Secondo uno studio realizzato da Deutsche Bank, il bacino potenziale del microcredito è di un miliardo di persone, contro i 100 milioni effettivamente oggi raggiunti. Sempre lo stesso studio prevede che da qui al 2015 il sistema avrà decuplicato le sue dimensioni anche a livello di volume di prestiti: dai 25 miliardi di dollari attuali a 250. Le aziende di microcredito nel mondo sono circa 10mila; 30 sono quelle con dimensioni sopra i 100 milioni di dollari, mentre le prime cento fanno girare 20 miliardi di dollari, cioè l’80% delle somme prestate a livello mondiale. C’è anche chi si è quotato in Borsa come la messicana Banca Compartamos o la Equity Bank, kenyana. Scelte che hanno suscitato perplessità tra molti operatori ma che sono ben giustificate dai parametri economici.
La Banca Compartamos si è quotata in Borsa il 20 aprile 2007: notizia che il Nobel Muhammad Yunus ha definito «scioccante», perché in questo modo si corre il rischio di dover alzare i tassi di interesse per mantenere appeal presso i mercati finanziari.

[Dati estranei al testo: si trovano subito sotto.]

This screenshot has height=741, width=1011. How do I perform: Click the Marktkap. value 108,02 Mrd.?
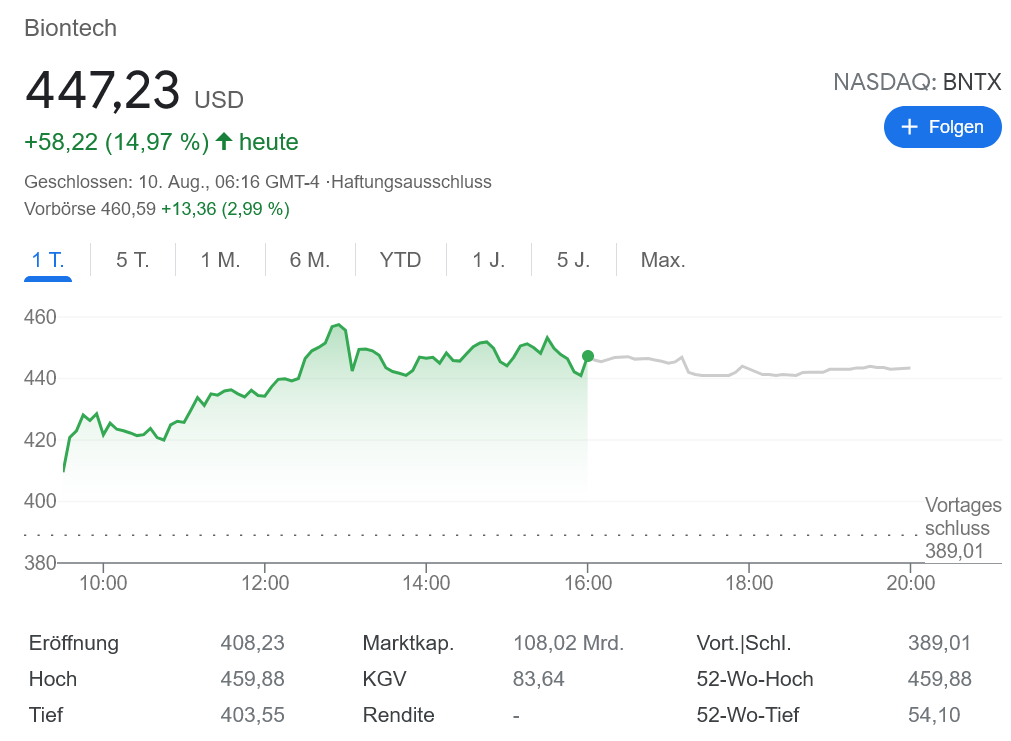(568, 643)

Di parere opposto un altro personaggio simbolo del microcredito, la brasiliana Maria Otero: secondo lei proprio il fatto di potersi procurare capitali in modo efficiente e a buon mercato è il mezzo per tenere bassi i tassi di interesse. La banca messicana con la vendita del 30% delle azioni ha raccolto 450 milioni di dollari, portando il valore dell’istituto a 1 miliardo 400 milioni di dollari.
Del resto le prime 176 società di microcredito, sempre secondo lo studio di Deutsche Bank, hanno una reddività alta, con un roe (return on equity) del 17,2%, superiore a quello di gran parte delle banche commerciali.
C’è poi un altro fattore molto importante, estremamente promettente per la crescita di queste istituzioni: i poveri hanno iniziato a risparmiare e quindi a mettere i loro soldi nelle stesse banche che hanno permesso loro di sottoscrivere piccoli prestiti. La classifica di Mix Market vede in testa la Bri, banca indonesiana che ha ben 30 milioni di correntisti. Al secondo posto la Grameen Bank che sfiora i 7 milioni. Secondo l’Undp, il programma dell’Onu sullo sviluppo, i poveri assoluti mettono da parte in media, in denaro o in natura, il 15% del loro reddito.